WHAT IS REQUIRED: Retrieve all lines below that have the string "three".

Stored items from a collection:
________________

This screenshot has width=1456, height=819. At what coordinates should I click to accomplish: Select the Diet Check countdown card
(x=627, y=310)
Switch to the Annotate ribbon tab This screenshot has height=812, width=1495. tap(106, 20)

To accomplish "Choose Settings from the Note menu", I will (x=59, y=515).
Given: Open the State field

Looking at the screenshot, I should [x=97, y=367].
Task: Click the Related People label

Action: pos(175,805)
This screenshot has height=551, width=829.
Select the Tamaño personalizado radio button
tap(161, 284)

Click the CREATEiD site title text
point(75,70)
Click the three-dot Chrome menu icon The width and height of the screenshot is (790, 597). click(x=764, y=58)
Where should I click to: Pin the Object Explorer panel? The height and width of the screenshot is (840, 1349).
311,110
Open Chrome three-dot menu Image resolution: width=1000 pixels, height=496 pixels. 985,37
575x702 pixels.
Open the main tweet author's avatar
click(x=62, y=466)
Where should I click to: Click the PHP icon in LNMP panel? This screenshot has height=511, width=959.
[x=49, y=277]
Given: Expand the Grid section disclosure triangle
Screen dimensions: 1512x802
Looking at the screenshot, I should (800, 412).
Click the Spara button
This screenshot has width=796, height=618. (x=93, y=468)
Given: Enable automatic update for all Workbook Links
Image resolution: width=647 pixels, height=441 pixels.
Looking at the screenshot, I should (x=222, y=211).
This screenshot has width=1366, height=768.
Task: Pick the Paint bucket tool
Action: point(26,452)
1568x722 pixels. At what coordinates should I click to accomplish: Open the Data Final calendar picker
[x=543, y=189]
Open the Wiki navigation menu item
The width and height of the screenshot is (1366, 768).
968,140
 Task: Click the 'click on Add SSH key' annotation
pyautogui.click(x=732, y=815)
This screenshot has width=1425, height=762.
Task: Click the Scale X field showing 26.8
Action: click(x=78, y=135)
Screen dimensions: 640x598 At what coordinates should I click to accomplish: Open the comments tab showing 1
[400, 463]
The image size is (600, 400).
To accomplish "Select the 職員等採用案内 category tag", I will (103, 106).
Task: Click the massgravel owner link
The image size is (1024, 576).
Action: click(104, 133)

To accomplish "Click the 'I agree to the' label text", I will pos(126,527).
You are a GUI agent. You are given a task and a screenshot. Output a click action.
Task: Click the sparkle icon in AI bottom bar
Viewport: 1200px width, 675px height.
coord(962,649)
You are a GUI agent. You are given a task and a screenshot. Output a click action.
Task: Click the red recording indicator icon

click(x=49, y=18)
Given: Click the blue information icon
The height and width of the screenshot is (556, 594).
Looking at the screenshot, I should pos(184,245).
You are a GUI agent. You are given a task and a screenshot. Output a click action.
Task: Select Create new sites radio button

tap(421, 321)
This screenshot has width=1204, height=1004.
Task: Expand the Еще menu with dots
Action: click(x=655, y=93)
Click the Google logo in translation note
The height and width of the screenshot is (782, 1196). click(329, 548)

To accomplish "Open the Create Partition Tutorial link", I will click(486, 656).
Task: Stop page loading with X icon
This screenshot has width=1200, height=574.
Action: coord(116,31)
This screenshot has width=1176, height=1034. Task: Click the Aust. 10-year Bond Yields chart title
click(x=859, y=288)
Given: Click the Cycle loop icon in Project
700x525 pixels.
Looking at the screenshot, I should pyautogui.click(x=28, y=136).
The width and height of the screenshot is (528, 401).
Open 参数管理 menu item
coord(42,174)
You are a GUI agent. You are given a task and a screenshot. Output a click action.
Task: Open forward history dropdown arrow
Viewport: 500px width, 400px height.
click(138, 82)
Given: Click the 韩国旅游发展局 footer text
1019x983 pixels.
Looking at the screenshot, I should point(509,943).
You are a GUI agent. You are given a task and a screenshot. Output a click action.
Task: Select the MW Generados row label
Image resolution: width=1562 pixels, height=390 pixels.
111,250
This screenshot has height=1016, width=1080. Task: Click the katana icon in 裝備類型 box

________________

RESULT:
Click the three-dot Chrome menu icon The width and height of the screenshot is (790, 597). click(x=764, y=58)
Open Chrome three-dot menu Image resolution: width=1000 pixels, height=496 pixels. 985,37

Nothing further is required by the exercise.